→ RECORDED INFORMATION

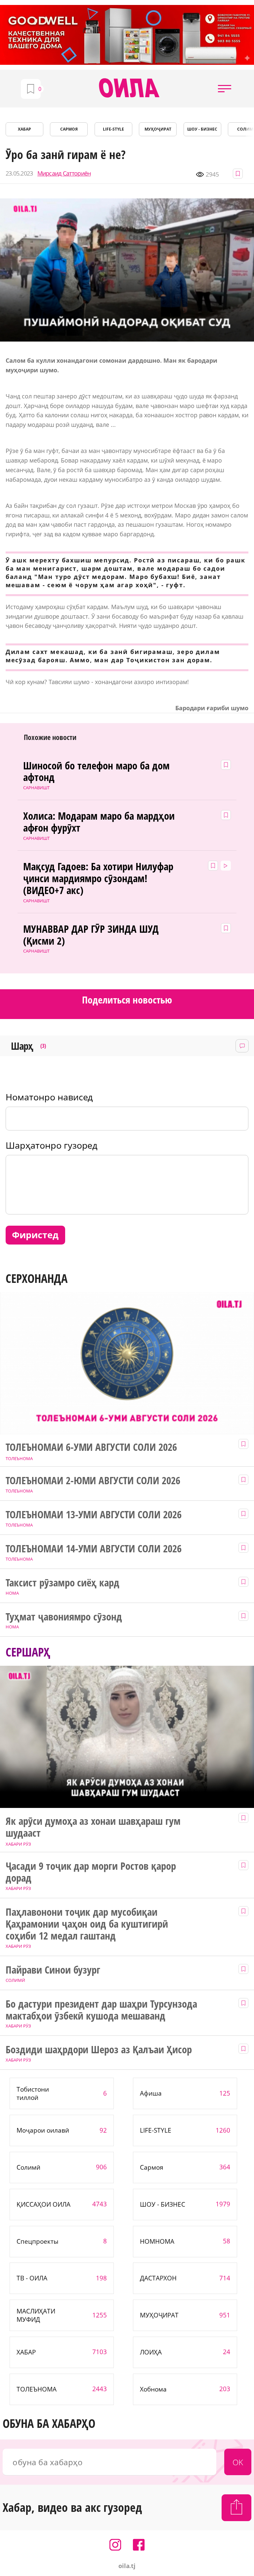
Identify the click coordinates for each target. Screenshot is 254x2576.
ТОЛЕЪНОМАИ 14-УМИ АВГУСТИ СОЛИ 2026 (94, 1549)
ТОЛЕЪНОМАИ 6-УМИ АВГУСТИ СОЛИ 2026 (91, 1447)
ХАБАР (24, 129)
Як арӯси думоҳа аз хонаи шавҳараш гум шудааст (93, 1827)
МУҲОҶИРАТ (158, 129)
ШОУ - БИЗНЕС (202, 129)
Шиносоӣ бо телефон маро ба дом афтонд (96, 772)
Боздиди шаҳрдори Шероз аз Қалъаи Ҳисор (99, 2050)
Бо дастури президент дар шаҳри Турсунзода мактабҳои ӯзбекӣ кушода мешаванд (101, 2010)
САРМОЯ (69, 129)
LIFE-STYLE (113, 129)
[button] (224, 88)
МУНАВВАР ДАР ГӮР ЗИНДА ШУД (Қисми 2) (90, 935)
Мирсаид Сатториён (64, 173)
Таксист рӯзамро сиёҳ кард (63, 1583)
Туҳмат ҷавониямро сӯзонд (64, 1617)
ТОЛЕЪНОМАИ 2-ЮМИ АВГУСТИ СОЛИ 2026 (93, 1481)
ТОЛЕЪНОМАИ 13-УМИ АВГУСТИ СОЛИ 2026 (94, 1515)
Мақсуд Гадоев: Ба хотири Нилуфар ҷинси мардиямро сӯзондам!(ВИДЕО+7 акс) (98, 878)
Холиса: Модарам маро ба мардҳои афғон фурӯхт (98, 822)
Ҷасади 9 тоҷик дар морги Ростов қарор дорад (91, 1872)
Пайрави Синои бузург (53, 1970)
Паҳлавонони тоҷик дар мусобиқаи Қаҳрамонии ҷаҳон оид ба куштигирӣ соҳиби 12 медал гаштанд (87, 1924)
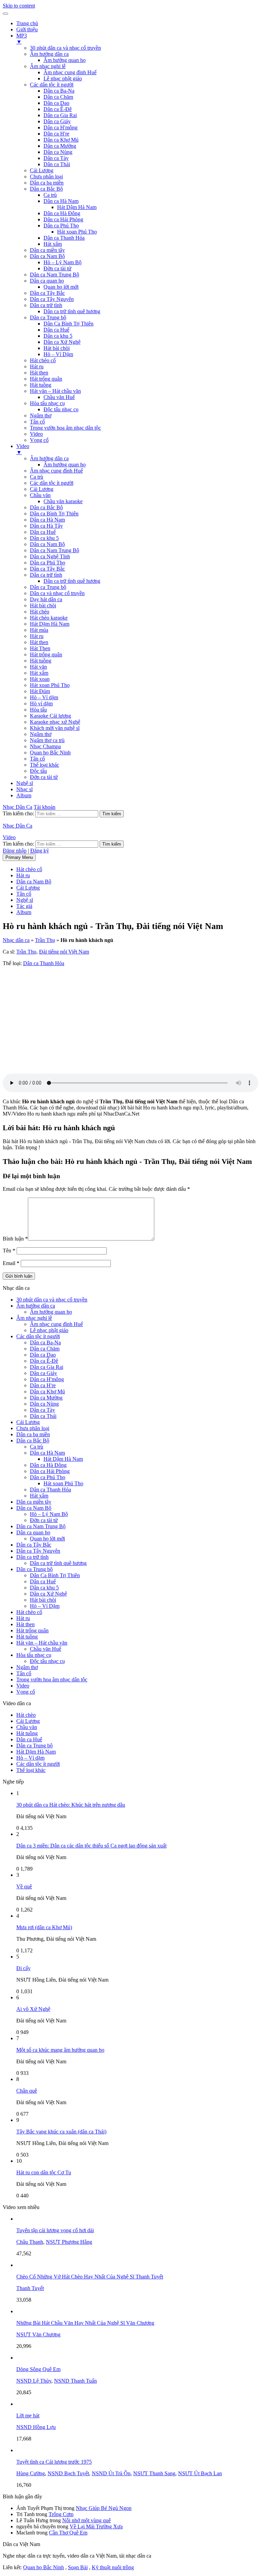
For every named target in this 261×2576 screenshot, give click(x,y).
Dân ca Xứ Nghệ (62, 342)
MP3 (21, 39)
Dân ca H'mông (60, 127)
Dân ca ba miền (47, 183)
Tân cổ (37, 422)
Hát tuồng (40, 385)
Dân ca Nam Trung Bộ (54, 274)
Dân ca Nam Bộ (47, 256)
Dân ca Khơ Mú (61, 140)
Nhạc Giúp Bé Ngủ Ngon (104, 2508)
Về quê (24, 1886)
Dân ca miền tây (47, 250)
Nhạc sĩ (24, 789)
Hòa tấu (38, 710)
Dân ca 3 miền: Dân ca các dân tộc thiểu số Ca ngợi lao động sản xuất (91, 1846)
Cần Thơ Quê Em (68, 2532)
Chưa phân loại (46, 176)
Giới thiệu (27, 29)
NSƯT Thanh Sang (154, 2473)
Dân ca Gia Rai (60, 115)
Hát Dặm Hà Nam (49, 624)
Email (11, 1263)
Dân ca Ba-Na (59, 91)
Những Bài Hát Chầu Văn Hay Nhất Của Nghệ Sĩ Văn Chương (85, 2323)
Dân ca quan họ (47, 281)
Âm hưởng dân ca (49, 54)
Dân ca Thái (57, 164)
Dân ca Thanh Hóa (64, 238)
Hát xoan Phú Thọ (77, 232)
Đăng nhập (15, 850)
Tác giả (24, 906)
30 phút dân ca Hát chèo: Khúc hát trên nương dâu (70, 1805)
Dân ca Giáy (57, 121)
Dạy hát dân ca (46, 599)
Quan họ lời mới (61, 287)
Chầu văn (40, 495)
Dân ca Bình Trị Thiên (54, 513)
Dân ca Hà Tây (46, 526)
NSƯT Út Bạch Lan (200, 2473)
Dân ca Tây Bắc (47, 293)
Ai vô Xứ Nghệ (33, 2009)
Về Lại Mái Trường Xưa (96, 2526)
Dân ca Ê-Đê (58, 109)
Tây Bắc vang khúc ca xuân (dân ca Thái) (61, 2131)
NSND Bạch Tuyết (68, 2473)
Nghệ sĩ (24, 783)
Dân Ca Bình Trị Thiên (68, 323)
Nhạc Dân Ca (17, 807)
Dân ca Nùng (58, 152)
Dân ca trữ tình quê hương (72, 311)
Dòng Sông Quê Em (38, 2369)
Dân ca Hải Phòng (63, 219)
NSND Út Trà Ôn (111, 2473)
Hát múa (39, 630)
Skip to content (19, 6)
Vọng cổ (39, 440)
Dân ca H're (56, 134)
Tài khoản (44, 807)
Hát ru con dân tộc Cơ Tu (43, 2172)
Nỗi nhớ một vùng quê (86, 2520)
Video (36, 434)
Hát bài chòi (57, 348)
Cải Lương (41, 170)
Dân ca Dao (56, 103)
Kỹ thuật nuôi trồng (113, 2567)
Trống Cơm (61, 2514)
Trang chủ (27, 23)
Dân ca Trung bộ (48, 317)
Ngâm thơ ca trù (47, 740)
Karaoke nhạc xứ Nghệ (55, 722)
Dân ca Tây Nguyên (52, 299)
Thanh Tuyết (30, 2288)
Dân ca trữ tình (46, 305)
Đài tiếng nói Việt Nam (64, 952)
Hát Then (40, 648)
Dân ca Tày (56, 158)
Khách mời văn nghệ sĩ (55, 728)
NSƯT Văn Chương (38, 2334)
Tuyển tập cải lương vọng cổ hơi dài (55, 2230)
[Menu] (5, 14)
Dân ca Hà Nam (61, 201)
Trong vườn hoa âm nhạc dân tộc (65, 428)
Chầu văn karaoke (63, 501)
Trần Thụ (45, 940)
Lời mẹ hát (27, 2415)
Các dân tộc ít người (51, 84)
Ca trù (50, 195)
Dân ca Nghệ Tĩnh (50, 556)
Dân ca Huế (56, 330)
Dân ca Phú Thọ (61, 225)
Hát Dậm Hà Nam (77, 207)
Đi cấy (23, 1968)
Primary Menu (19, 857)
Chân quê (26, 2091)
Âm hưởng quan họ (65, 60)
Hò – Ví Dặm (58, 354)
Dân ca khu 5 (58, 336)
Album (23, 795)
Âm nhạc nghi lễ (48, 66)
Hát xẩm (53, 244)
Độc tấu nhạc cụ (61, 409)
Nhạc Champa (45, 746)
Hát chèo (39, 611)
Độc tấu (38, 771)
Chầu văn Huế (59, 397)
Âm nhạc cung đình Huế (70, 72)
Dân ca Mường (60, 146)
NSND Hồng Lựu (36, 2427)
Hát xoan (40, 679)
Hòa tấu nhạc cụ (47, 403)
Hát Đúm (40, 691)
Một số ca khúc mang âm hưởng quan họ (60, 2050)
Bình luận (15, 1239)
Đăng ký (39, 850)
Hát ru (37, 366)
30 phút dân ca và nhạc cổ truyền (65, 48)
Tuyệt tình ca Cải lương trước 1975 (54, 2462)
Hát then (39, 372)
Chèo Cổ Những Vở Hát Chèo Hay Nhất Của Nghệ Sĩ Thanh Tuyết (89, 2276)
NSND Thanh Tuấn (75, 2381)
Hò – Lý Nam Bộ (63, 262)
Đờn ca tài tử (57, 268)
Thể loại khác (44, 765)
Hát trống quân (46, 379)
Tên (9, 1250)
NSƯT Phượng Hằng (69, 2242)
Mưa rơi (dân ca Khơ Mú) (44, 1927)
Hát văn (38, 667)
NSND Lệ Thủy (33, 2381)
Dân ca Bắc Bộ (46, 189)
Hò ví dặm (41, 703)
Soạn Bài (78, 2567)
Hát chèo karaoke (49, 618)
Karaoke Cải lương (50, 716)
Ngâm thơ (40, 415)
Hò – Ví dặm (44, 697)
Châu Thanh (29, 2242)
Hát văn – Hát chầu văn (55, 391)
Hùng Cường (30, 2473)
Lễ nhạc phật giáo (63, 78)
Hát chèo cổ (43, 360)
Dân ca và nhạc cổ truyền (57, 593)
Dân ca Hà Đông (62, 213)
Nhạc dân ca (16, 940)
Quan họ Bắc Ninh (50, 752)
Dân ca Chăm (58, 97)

→ EXERCISE DIRECTIONS
Copy range, inclusive: the line holding "ТОЛЕЪНОМАИ 6-УМИ АВГУСТИ СОЛИ 2026 (91, 1447)" to the line holding "Пайрави Синои бузург (53, 1970)". Reproduce exactly those lines of the records above and no others.

→ EXERCISE OUTPUT
ТОЛЕЪНОМАИ 6-УМИ АВГУСТИ СОЛИ 2026 (91, 1447)
ХАБАР (24, 129)
Як арӯси думоҳа аз хонаи шавҳараш гум шудааст (93, 1827)
МУҲОҶИРАТ (158, 129)
ШОУ - БИЗНЕС (202, 129)
Шиносоӣ бо телефон маро ба дом афтонд (96, 772)
Боздиди шаҳрдори Шероз аз Қалъаи Ҳисор (99, 2050)
Бо дастури президент дар шаҳри Турсунзода мактабҳои ӯзбекӣ кушода мешаванд (101, 2010)
САРМОЯ (69, 129)
LIFE-STYLE (113, 129)
[button] (224, 88)
МУНАВВАР ДАР ГӮР ЗИНДА ШУД (Қисми 2) (90, 935)
Мирсаид Сатториён (64, 173)
Таксист рӯзамро сиёҳ кард (63, 1583)
Туҳмат ҷавониямро сӯзонд (64, 1617)
ТОЛЕЪНОМАИ 2-ЮМИ АВГУСТИ СОЛИ 2026 (93, 1481)
ТОЛЕЪНОМАИ 13-УМИ АВГУСТИ СОЛИ 2026 (94, 1515)
Мақсуд Гадоев: Ба хотири Нилуфар ҷинси мардиямро сӯзондам!(ВИДЕО+7 акс) (98, 878)
Холиса: Модарам маро ба мардҳои афғон фурӯхт (98, 822)
Ҷасади 9 тоҷик дар морги Ростов қарор дорад (91, 1872)
Пайрави Синои бузург (53, 1970)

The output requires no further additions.